My Time Out
When people ask me how I handled growing up gay in a small town, I tell them I just stayed true to myself.
I WAS FIFTEEN WHEN I first came to terms with being gay. I grew up in Slaton, outside Lubbock, and there were rumors spreading about another guy on my all-star cheerleading team. I didn’t think it was a big deal, and I became friends with him. It got me thinking, “Well, what if I’m gay?” I was still pretty young and confused about a lot of things. I found the hotline number for a national gay support group listed in the newspaper, right above an ad about homosexuals converting back to heterosexuality. I guess I had a choice between the two, but since I wasn’t sure I was homosexual yet, I figured I couldn’t quite change back.
That summer, I came out to one of my friends. I asked her, “If I were gay, would you still be my friend?” She said, “Sure. We could go shopping together.” And I said, “Well, do you want to go shopping tomorrow?” When I came out to the rest of my friends, at Roosevelt High School, it wasn’t a huge shock, and even my parents said they’d known all along. At school I was popular, and so for a while everything was okay. People thought it was just a phase I was going through to get attention. The first time people’s true feelings started to come out was when we were discussing the issue of AIDS in my health class. My teacher told us that Lubbock had an AIDS problem because there were a lot of homosexuals there. When I questioned him, the other kids in the class joined in, telling me that AIDS was brought to heterosexuals by a gay man who slept with a woman. Everyone there knew I was gay, but that didn’t stop them.

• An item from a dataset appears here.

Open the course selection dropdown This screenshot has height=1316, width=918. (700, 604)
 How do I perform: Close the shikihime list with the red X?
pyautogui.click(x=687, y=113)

Senior year, everything exploded. I think it was partly because I was being nominated for homecoming king, and the irony of high school is that the most popular people are usually also the most hated. I walked into class one morning and asked what we were doing. One kid said, “We’re going to shoot a faggot.” I just ignored him, but later another guy said that he had a pistol in his truck that would take care of me. This was after Columbine, so you were supposed to be automatically expelled if you made any remarks like that. But the first guy only got three days’ suspension, and the other guy was never reported. When I went to talk to the principal, he asked if I had told people that I was gay. I said yes, and he answered, “If I were a Methodist, I wouldn’t go into a Baptist church and preach my beliefs.” He told me that I should have expected negative consequences.
After that, kids would make comments in the halls constantly, but I didn’t know who to go to. I would find my car vandalized and my windshield broken out in the parking lot. I walked into the theater one day, and someone had spray-painted in huge letters across the stage wall: “James is a fag and all gays must die.” Nobody saw who did it, so the school painted over it and forgot about it. I just wanted to graduate and move on with my life, but I didn’t throw myself back into the closet.
Now I’m a senior at Eastern New Mexico University, and I’ve revived a gay student organization here. I have a job coaching a high school cheerleading team in Portales, and we made it to nationals this year. I’m not only gay; I’m also smart and talented. It took me forever to realize that, because if you’re gay in a small town, that’s your whole identity. I went to a support group meeting back home last year, and I saw this girl who also went to Roosevelt and had started a gay youth organization in Lubbock. Having seen everything I went through, she stood up and said, “If James hadn’t been who he was in high school, I never would have come out.” I had tears in my eyes, because I remembered thinking at the time, “Man, this better be worth something, being true to yourself.” And it was.